»»

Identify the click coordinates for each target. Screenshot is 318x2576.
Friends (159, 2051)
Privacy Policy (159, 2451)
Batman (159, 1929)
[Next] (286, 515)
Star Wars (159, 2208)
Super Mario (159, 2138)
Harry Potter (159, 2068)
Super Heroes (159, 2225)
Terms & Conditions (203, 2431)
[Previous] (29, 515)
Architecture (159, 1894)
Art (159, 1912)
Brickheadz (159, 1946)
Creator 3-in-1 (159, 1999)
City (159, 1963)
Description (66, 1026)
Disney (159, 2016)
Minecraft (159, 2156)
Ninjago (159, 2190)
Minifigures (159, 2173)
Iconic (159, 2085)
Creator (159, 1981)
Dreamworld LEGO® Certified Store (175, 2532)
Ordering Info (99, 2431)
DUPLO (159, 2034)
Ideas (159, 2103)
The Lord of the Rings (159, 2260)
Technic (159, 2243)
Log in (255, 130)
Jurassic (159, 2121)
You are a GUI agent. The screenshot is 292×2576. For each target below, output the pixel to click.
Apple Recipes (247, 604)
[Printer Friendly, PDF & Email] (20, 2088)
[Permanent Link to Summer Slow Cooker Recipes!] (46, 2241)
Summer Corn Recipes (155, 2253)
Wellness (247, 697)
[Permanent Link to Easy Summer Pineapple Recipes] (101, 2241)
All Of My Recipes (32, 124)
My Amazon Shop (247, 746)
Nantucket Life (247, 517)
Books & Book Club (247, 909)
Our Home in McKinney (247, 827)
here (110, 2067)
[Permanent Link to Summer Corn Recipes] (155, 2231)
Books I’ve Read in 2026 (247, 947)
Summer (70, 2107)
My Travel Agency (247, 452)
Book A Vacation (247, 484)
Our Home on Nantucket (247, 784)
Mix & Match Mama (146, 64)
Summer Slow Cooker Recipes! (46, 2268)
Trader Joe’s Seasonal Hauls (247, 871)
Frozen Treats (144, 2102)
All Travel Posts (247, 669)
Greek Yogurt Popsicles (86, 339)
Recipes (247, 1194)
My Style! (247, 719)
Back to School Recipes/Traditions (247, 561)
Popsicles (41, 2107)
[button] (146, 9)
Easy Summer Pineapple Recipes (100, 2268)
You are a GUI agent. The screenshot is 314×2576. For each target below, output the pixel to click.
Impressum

««

### Directions for this task
Would you return all lines from the preceding listing that contain the word "below"?

### Exercise answer
You are a GUI agent. The screenshot is 292×2576. For each target below, output the pixel to click.
You are a GUI agent. The screenshot is 314×2576. For each target below, output the pixel to click.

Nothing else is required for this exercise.